Where \(W({d}_{i},{d}_{j})\) represents the cumulative weight between the current pair of nodes \({d}_{i}\) and \({d}_{j}\), and \(w(S)\) is the weight value associated with the data source. For each repeated pair \({d}_{i}\), \({d}_{j}\), the weight value accumulates according to the following formula, as shown in Eq. (5):

$$W\left({d}_{i},{d}_{j}\right)=\mathop{\sum }\limits_{k=1}^{n}w\left({S}_{k}\right)$$

(5)

Where \(n\) denotes the frequency of this pair in the dataset.

Finally, for any pair of nodes in the graph that lack an association, the weight value is set to 0, as shown in Eq. (6):

$$W\left({d}_{i},{d}_{j}\right)=0\left({if\; no\; relation\; exists}\right)$$

(6)

After calculating the weights for all combinations, each unique pair and its corresponding cumulative weight are used to update the relationships between nodes in the knowledge graph using Cypher query statements. The weight attribute of each relationship is set to the calculated weight value. Finally, for any relationships lacking a weight attribute, the attribute is uniformly updated to 0 to ensure that the weight attribute of all node relationships in the knowledge graph is properly assigned.

This approach establishes complex relationships between nodes from multidimensional, multi-source fashion matching data, providing foundational data support for intelligent fashion matching recommendations.

The clothing recommendation feature in this section is based on the user’s initial selection criteria, combined with inherent attribute information of clothing items in the knowledge graph and pre-defined matching combinations among garments. The overall process is illustrated in Fig. 6.

Fig. 6

System flowchart.

The approach begins with the user selecting required parameters on the page, including class, occasion, material, color, and gender. These parameters are then passed to the backend interface. Upon receiving the parameters, the backend queries the database for all top-wear items that meet the specified criteria, returning them to the frontend as selectable options for the next component in the selection sequence. The chosen gender serves as a filtering criterion for all subsequent clothing recommendations.

The user then selects the first top item on the page, which is mandatory. This selection is sent to the backend, which queries the knowledge graph to retrieve other compatible top items related to the selected item, using Cypher queries in Neo4j to locate matching nodes and relationships. Once matching top items are identified, they are sorted by the weight attribute of their matching relationships, and the sorted list is sent back to the frontend as options, arranged in descending order of recommendation value.

The clothing selection process involves nine steps in total, following the sequence of Top > Top > Top > Bottom > Bottom > Bottom > Outfit > Components > Decoration. Apart from the first step, the user can choose to select items or leave fields blank as desired. After completing all selection steps, the user can view a table of all selected items on the interface, containing detailed attribute information for each clothing item.

Results

Data collection

The data is primarily sourced from literature documentation, expert consultation, online data retrieval, and film and television records. Detailed sources are listed in the Supplementary. Literature, expert input, and online searches mainly focus on collecting clothing elements and styling information, covering aspects such as materials, styles, colors, historical context, and cultural significance. The results of collecting detailed information on clothing elements are shown in Table 4, which provides an example of single-item information collection, listing specific attributes and classifications.
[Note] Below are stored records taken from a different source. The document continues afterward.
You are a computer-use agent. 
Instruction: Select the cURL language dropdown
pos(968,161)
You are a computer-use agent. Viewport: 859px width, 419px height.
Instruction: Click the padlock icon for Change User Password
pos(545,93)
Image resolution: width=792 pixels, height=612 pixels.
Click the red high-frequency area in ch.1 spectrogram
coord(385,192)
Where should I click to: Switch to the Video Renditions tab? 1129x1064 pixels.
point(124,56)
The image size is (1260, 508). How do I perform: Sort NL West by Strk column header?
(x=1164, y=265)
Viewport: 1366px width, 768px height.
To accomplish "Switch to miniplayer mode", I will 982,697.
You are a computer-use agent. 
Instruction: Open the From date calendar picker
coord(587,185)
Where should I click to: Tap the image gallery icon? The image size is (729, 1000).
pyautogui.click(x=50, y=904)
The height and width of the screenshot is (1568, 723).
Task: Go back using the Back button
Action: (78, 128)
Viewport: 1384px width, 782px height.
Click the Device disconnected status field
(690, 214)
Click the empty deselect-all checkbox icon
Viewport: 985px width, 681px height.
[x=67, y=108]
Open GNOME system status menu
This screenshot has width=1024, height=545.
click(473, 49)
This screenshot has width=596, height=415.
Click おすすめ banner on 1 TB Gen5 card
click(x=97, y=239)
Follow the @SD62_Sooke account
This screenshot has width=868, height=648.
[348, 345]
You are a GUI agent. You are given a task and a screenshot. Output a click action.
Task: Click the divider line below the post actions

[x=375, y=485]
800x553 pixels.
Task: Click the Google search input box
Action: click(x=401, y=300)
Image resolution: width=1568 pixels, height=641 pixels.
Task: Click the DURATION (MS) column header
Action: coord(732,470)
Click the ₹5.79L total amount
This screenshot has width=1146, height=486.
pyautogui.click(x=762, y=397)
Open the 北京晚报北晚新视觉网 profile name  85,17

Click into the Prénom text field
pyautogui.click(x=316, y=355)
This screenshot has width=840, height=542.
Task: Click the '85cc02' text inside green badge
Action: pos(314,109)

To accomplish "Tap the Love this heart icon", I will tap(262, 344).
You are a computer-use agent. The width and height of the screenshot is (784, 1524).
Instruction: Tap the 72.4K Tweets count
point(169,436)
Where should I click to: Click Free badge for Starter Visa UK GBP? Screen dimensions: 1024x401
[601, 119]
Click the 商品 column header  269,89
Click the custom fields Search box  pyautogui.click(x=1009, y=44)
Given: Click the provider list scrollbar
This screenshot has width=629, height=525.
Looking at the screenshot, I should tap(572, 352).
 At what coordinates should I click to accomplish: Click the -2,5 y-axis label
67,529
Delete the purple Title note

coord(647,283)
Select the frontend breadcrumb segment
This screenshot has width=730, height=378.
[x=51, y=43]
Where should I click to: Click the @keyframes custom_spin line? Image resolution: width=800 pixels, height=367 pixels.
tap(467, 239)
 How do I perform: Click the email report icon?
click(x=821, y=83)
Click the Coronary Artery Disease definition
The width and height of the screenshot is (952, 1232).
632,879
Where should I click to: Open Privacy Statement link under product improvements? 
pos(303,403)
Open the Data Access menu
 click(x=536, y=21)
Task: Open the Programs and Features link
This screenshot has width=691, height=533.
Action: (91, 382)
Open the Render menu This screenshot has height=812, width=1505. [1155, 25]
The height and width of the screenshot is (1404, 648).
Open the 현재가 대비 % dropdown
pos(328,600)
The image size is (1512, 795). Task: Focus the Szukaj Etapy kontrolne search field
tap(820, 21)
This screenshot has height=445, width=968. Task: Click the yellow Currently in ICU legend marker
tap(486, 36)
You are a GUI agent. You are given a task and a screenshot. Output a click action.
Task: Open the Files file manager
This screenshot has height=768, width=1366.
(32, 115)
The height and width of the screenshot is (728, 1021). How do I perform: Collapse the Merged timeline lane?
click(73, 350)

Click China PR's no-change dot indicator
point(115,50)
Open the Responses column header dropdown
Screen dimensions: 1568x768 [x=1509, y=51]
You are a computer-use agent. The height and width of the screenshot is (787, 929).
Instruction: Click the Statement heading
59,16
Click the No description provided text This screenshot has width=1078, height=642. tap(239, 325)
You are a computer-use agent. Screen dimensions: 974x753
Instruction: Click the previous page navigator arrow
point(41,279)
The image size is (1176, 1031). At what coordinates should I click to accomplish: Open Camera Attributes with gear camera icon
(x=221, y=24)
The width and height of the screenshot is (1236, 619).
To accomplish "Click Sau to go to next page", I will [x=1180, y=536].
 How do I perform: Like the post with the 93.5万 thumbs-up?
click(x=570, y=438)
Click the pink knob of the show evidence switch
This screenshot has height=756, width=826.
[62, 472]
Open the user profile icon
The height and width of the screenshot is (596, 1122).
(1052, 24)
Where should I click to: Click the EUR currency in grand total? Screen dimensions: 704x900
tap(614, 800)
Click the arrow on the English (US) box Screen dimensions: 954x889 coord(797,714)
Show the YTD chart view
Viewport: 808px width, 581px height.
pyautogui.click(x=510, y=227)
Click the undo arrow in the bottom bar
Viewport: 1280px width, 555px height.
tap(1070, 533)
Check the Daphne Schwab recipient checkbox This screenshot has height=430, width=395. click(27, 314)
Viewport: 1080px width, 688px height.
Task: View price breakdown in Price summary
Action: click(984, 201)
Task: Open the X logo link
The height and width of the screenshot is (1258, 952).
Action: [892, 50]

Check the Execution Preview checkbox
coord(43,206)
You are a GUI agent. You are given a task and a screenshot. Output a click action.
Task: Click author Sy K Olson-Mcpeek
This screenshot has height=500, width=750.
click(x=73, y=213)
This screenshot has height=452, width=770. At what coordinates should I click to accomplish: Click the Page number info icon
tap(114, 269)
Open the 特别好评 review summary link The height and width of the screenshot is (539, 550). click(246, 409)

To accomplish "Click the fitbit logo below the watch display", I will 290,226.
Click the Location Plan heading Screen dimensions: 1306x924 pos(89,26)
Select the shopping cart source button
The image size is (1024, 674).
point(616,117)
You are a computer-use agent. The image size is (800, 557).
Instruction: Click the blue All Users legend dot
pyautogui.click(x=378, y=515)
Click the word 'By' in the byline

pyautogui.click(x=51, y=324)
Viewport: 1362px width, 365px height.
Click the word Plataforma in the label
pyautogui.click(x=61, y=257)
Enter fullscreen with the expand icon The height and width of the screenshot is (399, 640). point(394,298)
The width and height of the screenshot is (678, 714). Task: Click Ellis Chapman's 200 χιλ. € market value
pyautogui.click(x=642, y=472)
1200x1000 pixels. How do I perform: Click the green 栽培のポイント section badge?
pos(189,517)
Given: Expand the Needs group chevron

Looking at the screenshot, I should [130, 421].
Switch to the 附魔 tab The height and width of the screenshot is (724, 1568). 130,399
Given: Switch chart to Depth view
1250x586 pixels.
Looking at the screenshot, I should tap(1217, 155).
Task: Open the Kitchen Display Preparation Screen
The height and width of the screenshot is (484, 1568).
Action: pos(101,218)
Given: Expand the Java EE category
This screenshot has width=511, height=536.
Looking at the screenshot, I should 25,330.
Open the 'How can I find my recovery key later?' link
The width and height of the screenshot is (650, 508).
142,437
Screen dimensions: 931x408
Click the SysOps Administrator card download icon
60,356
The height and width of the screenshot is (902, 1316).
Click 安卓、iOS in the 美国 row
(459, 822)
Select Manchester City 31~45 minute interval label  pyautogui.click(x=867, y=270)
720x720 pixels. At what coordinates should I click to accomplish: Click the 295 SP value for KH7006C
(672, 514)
Table 4 Clothing element data extraction

Film records focus on collecting information about clothing and styling, particularly on how these elements are applied across various occasion and characters. By analyzing costume choices in films, researchers can identify trends, design styles, and the emotions or social status conveyed by characters. Figure 7 illustrates extracted examples of clothing matches from Elizabeth: The Golden Age.

Fig. 7

Extraction results of selected clothing matches from Elizabeth: The Golden Age.

Database presentation

As the relational database for this study, MySQL primarily stores raw data. The table structure is designed in accordance with standard relational database normalization principles to ensure data consistency, integrity, and feasibility for subsequent operations. A sample view of the imported data in MySQL is provided in Fig. 8.

Fig. 8

MySQL partial data display.

After importing the data from MySQL into Neo4j, all node and relationship data were exported in CSV format to facilitate backup, migration, data auditing, and failure recovery. This export includes a total of 195 node entries and 2381 relationship entries. A sample of this data is shown in Fig. 9.

Fig. 9

Neo4j partial data display.

Knowledge graph visualization

In the knowledge graph, nodes represent entities such as style, color, material, and class, with each node containing detailed attribute information, including clothing classification, origin, description, and period of popularity. The edges in the graph depict relationships between nodes. For instance, the main clothing node and the component node are connected through a “Match_to” relationship, indicating that they can appear as coordinated items, as shown in Fig. 10.

Fig. 10

Knowledge graph visualization.

In the visualization process, Neo4j’s query language, Cypher, can be used to generate visual representations of various nodes and relationships. For example, this section can showcase the hierarchical structure of clothing classifications, including primary, secondary, and tertiary levels, along with their hierarchical relationships. Additionally, it is possible to display connections between different entities, such as the matching relationships between color and class or the pairing relationships between different styles.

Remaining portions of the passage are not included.